Détruire les villes avec poésie et subversion « Désurbanisme », fanzine de critique urbaine (2001–2006)
Ouvrage collectif
Le Monde à l’envers, 2022, 552 pages, 16 euros
ntitulé très sobrement Détruire les villes avec poésie et subversion, ce pavé de quelque 552 pages compile l’intégrale du fanzine parisien Désurbanisme, en activité (disons plutôt « en liberté ») entre 2001 et 2006. Cet ovni éditorial déroule ainsi les 21 numéros de cette publication Do-It-Yourself (5 numéros par an), photocopiée en son époque à quelques centaines d’exemplaires. Pendant cinq années, ces joyeux révolutionnaires ont cultivé dans leurs pages mal reliées l’ambition de « nourrir la critique de l’urbanisme, sur le front de la théorie comme celui de la pratique, en l’insérant dans une critique des rapports sociaux capitalistes ». Dans sa note introductive, l’éditeur grenoblois Le Monde à l’envers (dont on découvre ici le travail remarquable) précise : « Ce n’est pas LA ville que Désurbanisme entend détruire ; mais l’organisation capitaliste de la ville. “Détruire les villes” doit alors s’entendre comme “les dépasser”. »

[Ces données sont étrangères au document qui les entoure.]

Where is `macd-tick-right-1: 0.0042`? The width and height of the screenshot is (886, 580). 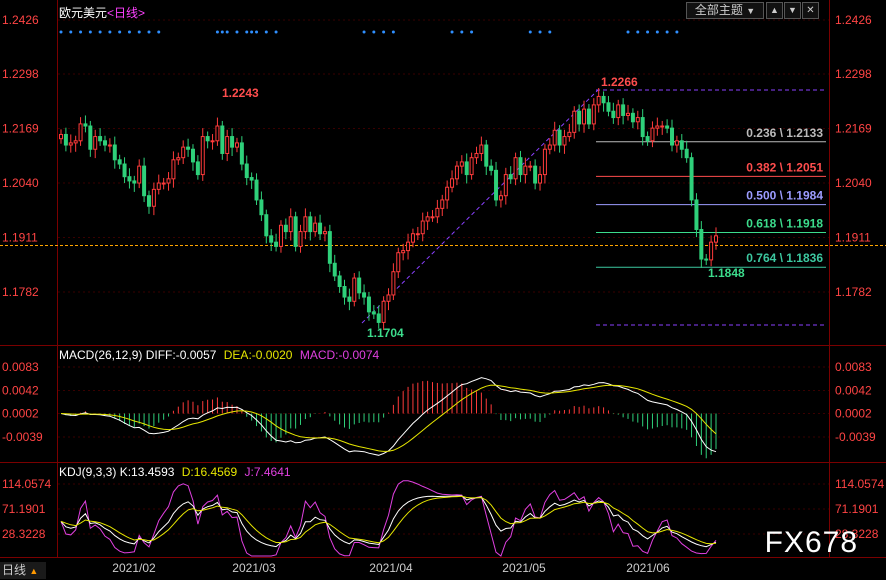 macd-tick-right-1: 0.0042 is located at coordinates (854, 391). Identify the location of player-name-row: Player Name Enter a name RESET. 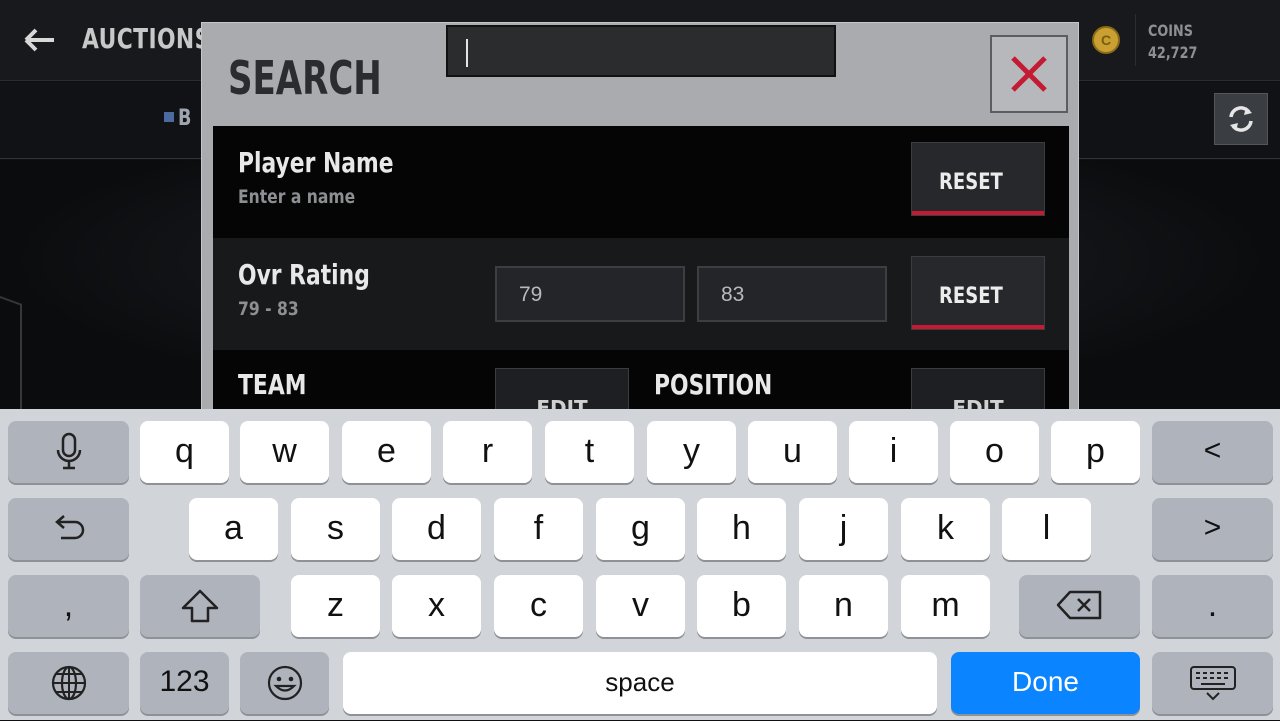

Dans cet ouvrage nécessairement en noir et blanc (la couleur était alors bien trop chère, donc bien trop bourgeoise), on découvre un panaché de formes d’expression variées : dessins, bandes dessinées, photos, planches contact, collages, schémas psychédéliques, gribouillages… Et, surtout, des articles presque toujours entièrement rédigés à la main (le traitement de texte étant à ranger aux côtés de la couleur). Ces œuvres punk répondent au nom de « Lettre aux villes qui s’aseptisent », « Les gratte-ciel par la racine », « Et si on vivait la ville tout‑e nu‑e » ou encore « Manifeste de la moisissure contre le rationalisme dans l’architecture ». Force est de constater que les sujets traités dans le fanzine il y a vingt ans sont devenus aujourd’hui centraux : démocratie locale, mobilités douces, remise en cause du règne automobile, décarbonation des logements, végétalisation, jardins collectifs, télésurveillance, métropolisation… On y est.
Outre son contenu plus sérieux sur le fond que sa forme ne le laisse croire, Détruire les villes… renoue avec un esprit Charlie ou Hara-Kiri de l’époque pré-PAO (publication assistée par ordinateur), avant que les blogs et les réseaux sociaux ne précipitent la pensée critique dans l’instantanéité, avec un manque cruel de recul et d’aventure collective. On ne saurait vous recommander plus chaudement cet objet très beau et très drôle qui a, de surcroît, le bon goût de ne coûter que 16 euros.